Онлайн книга «Разговоры об искусстве. (Не отнять)»

Cтраница 51

Следующая тема была сформулирована радикально – фашизм в перестроечном Ленинграде. В те годы либеральная интеллигенция выпустила на свободу слово «фашизм» без поводка конкретных политических коннотаций. Этим грозным разрушительным термином покрывались без разбора все оттенки консерватизма, национализма и охранительства. Смысл его девальвировал: от страшного до страшилки. Западные либеральные СМИ не смогли прочесть (просечь, как говорили в моем детстве) это снижение, термин был для них абсолютным негативом. Тильман прочел где-то, что Ленинградский союз писателей раскололся на две части: либерально-демократическую и фашистскую. Естественно, его хлебом не корми интересовала фашистская часть. Я тогда был подвержен всем фобиям своего сословия, и к националистам любого градуса относился (и отношусь по сей день) резко. Но и я чувствовал, что наши простоватые почвенники при всей их неопрятной риторике все-таки не тянут на фашистов. Ну, никак. Тильману надо было убедиться самолично. В пивной «Чайка» мы разрабатывали операцию. Это было вполне органичное место: первая в Ленинграде пивная, где торговали на валюту. Среди нас, художников и литераторов, пиво и сосиски в «Чайке» обретали символический смысл: почти Запад, почти свобода… Первые валютные гонорары тоненьким ручейком как раз тогда начали подпитывать наш круг. Конечно, мы понимали, что основными посетителями были финские туристы, лесорубы, торговые моряки, наши проститутки и опера, но кому хотелось разрушать собственную мифологию. Так что на островке свободы мы разрабатывали свои разоблачительные планы. Надо было разведать логово фашистов. О компьютерах с контентом, позволяющим нащупать след, мы тогда слыхом не слыхивали. Как и наши оппоненты, так что следа и не могло быть. Между тем отколовшаяся от демократии писательская община шифровалась. Конечно, с периферии моего бытия явился гонец с номером телефона. Вышли в вестибюль, там была телефонная стойка. Я позвонил: дескать, известный немецкий журналист горит желанием побеседовать с истинными патриотами. На другом конце провода шептались. Попросили перезвонить через час. Уже другой мужской голос стал допрашивать: что за журнал? Какова ориентация? Тильман – он хорошо говорил по-русски – шепнул с пивным выдохом: – «Кровь и почва»!
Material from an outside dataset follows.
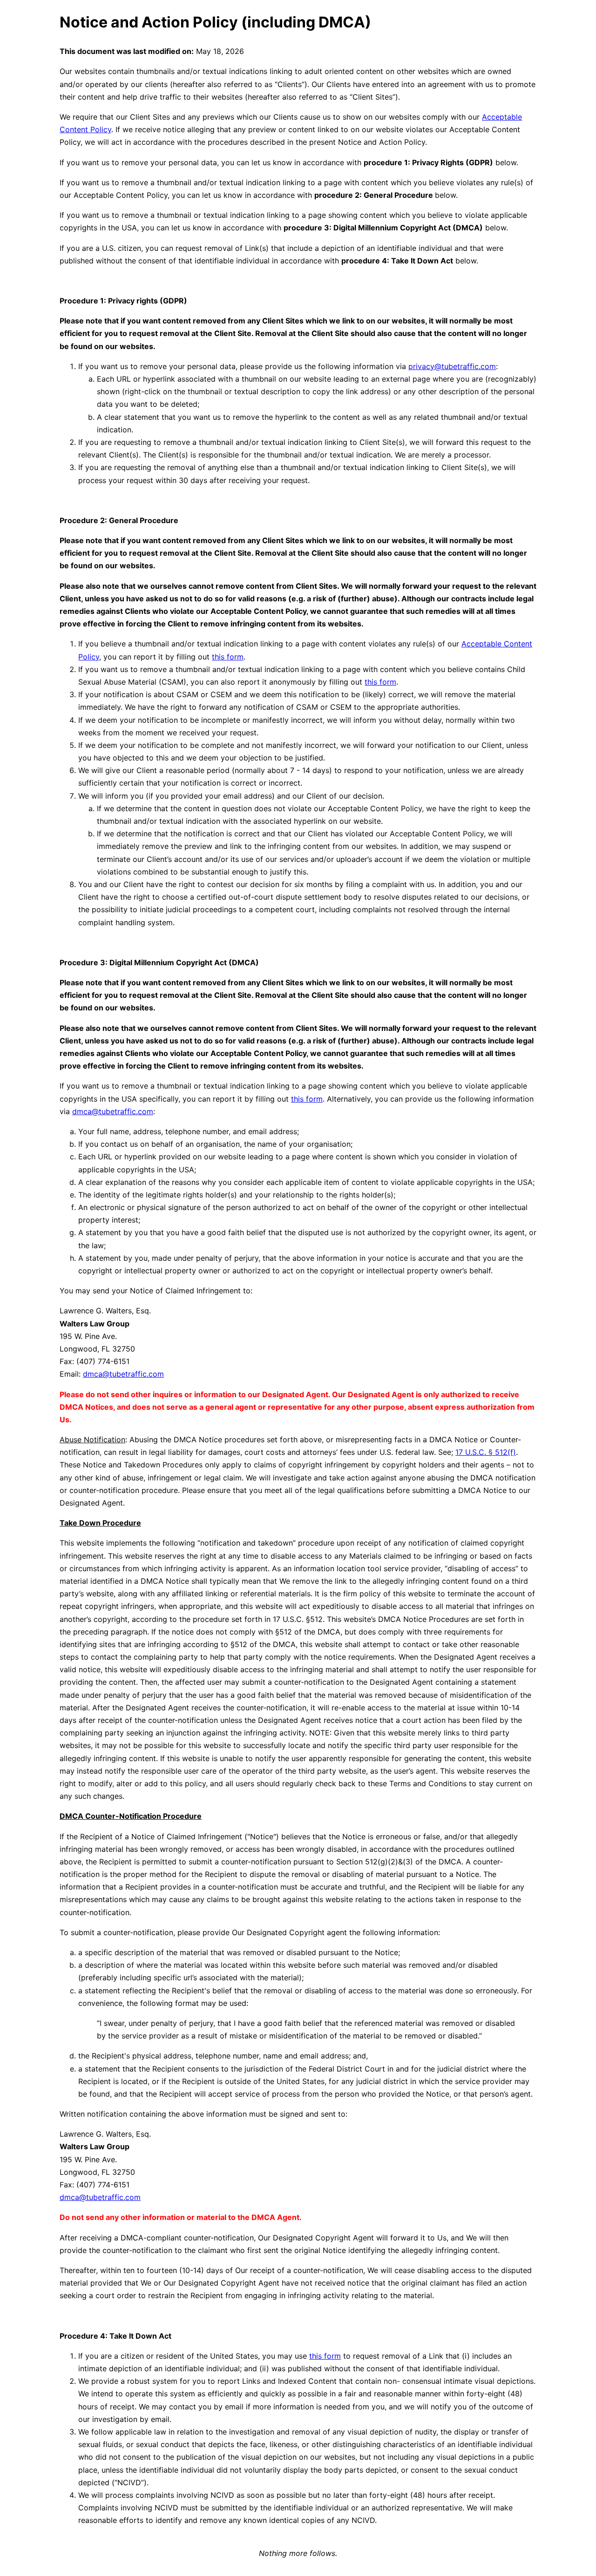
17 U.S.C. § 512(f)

Я погрозил кулаком: дурак, услышат, расшифруют.

– Журнал патриотический, почти что почвеннический, насколько это возможно в их условиях. Семейные ценности. Хотят дать объективную картину. Сами натерпелись от их вседозволенности. Ищут единомышленников.

Голос не сдавался:

– А вы-то сами кто будете?

– Я – сочувствующий из искусствоведческого мира. Задолбали космополиты. Фамилию назову при встрече. Сами понимаете.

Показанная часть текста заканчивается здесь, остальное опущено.